For Sun's Portal Server product, the mechanism to go open source was not clear. It essentially came down to two options: 1) throw what is there over the fence, or 2) re-architect the product and release it into open source as smaller projects. The product team initially went in the direction of option 2. There are many reasons for this, but in a nutshell the existing code base is, for lack of a better word, monolithic in nature. We (the Portal Server product team) didn't feel that option 1 would be a good for community building, as the large, interdependent code base would not promote understanding and therefore contribution.
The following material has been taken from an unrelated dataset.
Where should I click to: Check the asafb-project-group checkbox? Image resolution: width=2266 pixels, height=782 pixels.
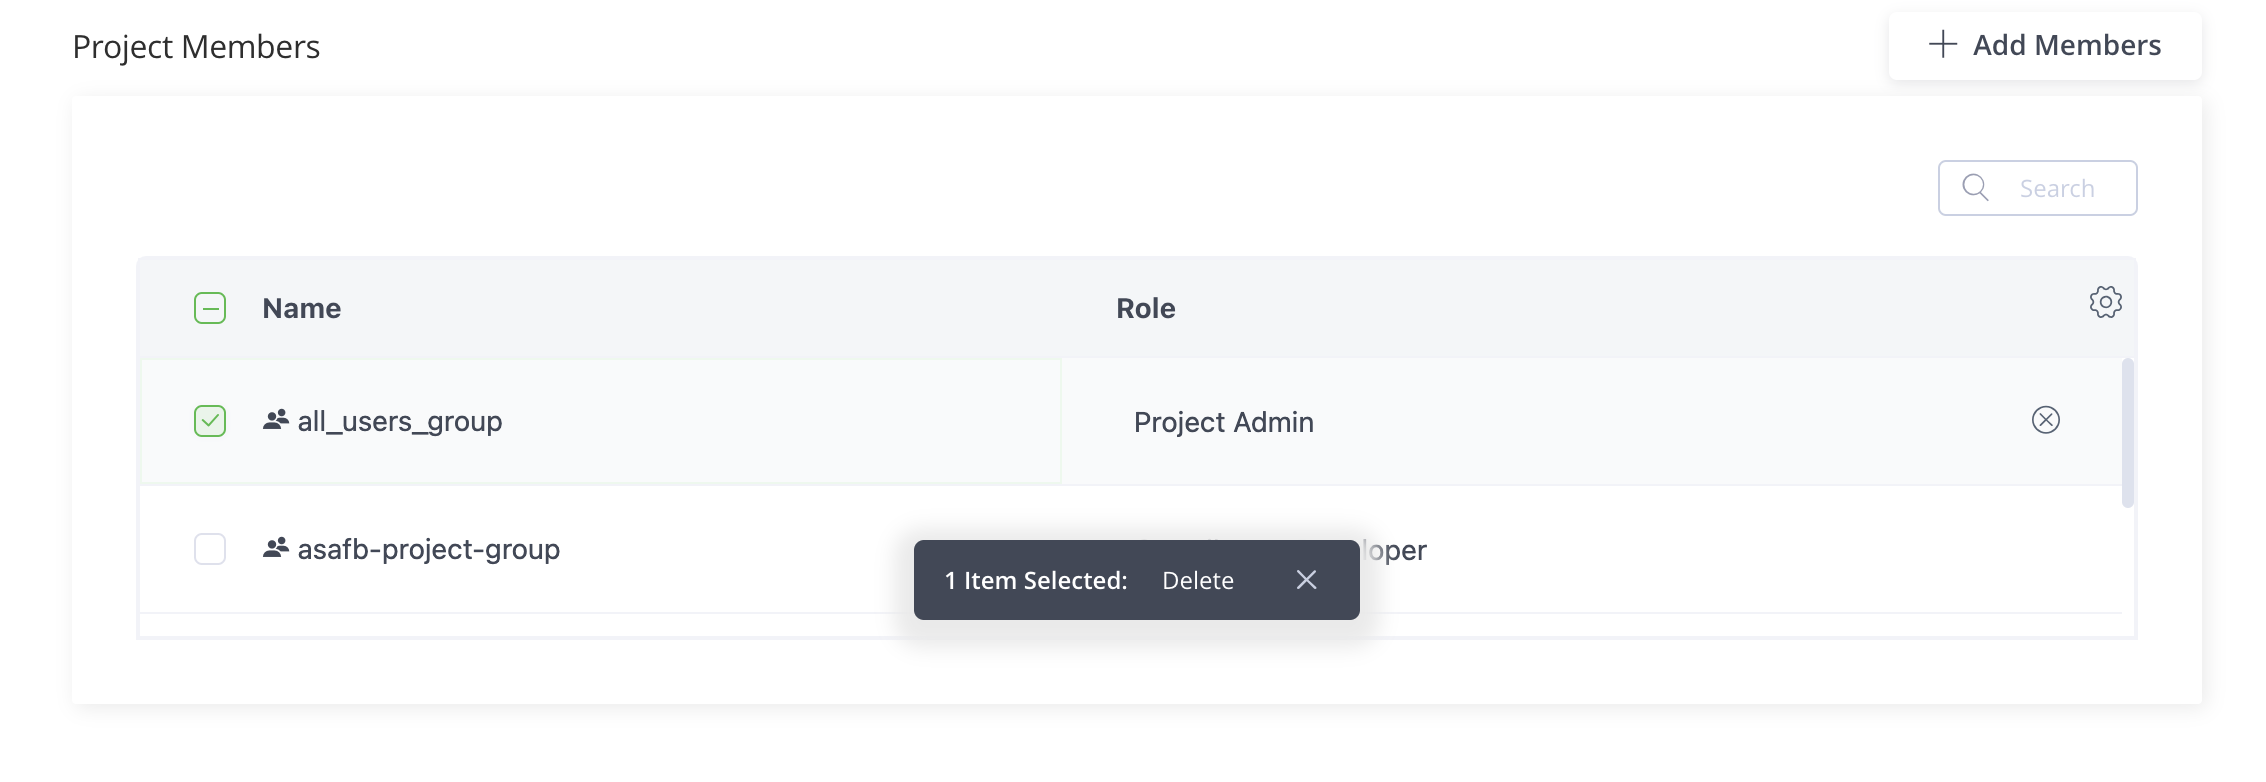210,549
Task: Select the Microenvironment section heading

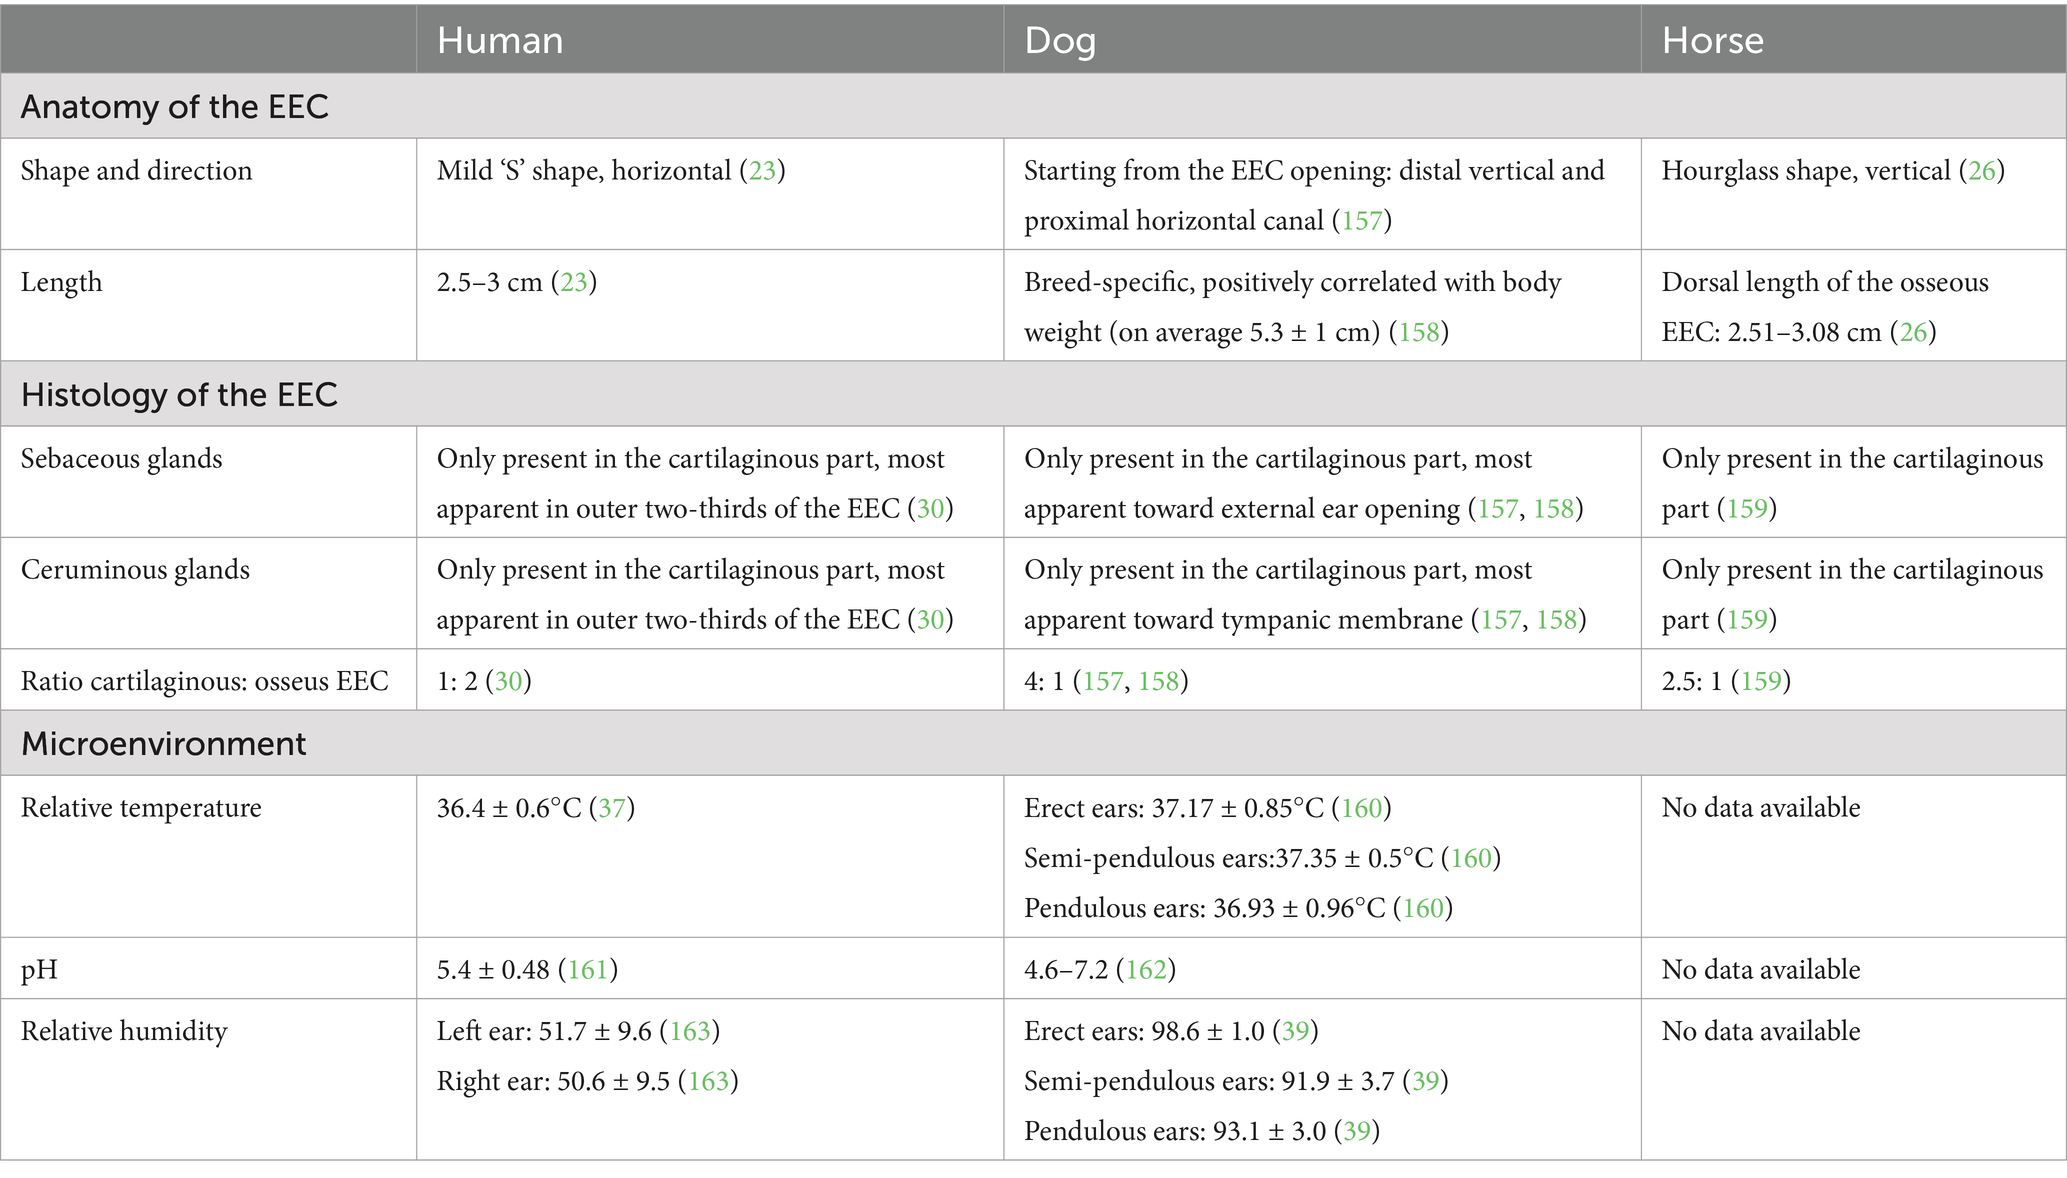Action: tap(164, 745)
Now, (external) contribution and community are not requirements for open source. It is perfectly valid to open source code and not build a community around it. This is probably not what people think of when someone says open source, and it is distasteful to software developers, but it does count as open source. If nothing else, it allows existing product customers to look into the code to understand how the product works.
For some parts of product, option 2 went ahead as planned. The portlet container, WSRP, JSF-portlet bridge, and portlet repository projects were all spawned from the closed-source Portal Server code. But until recently, the bulk of the code still existed inside the firewall.
A few months ago we came to the realization that option 2 would not yield a complete open source portal for some time, as modularizing the product is quite a daunting engineering task. So, we entered into the option 1 fire drill. In early June, the Portal Server code base was committed to the OpenPortal project. OpenPortal is now buildable and installable outside the firewall, and will be the code base for Portal Server version 7.2 and beyond.
Mainly due to some legacy C code, there are some rather nasty restrictions on building. And, it still has a dependency on the Sun JES stack up to Access Manager.
We haven't given up on option 2, the complete
modularization of portal, but we will be undertaking it in bits and
pieces, working from the OpenPortal code base. It will happen in the
open. A side affect of modularization will be a lighter-weight portal with an easier, more flexible installation. I won't be happy until I can install on OSX.